● **Vorliegender Text**:

....

D. L. Bartlett 2000, 229-250 geht der Frage nach, inwiefern gemäß dem NT, v. a. den paulinischen Briefen, Gottes erlösendes Handeln in Jesus Christus universal ist. Dabei nimmt er das Motiv der "neuen Schöpfung“ in den Blick. Zu 2 Kor 5,16-21 merkt D. L. Bartlett an, dass nicht klar sei, ob die "neue Schöpfung“ ein Geschenk für die Glaübigen oder eine Hoffnung für die ganze Menschheit ist. V. 17a (Übersetzung: "For anyone who is in Christ there is a new creation“) könne bedeuten, dass die Christen das Geschenk erhalten, aber auch, dass die Christen das Geschenk oder Versprechen einer Erde, die ganz mit Gott versöhnt ist, erkennen.

....

● **Gestellte Aufgabe**: Welches Motiv nimmt D. L. Bartlett laut dem vorliegenden Text in den Blick?

● **Quellenmaterial**:
....

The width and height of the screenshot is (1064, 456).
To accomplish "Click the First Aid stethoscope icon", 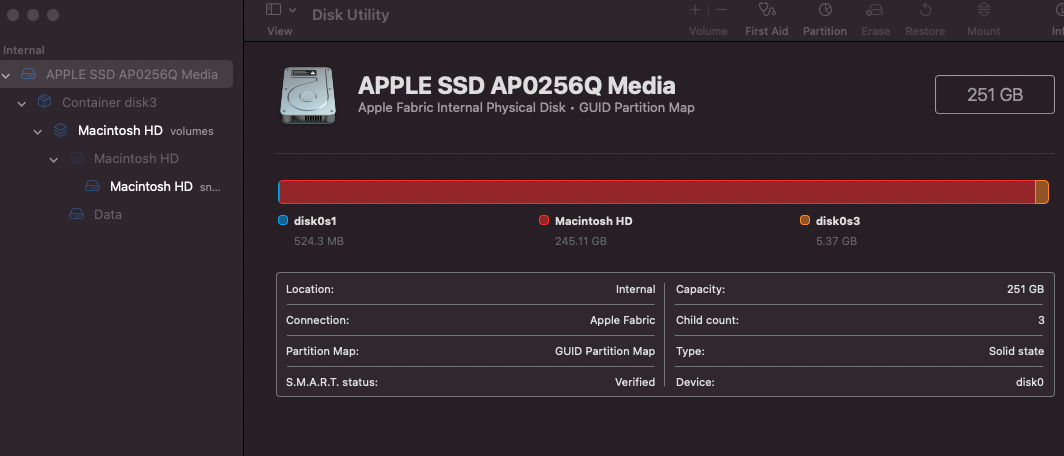I will (767, 11).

....

● **Lösung der Aufgabe**: Das Motiv der „neuen Schöpfung“.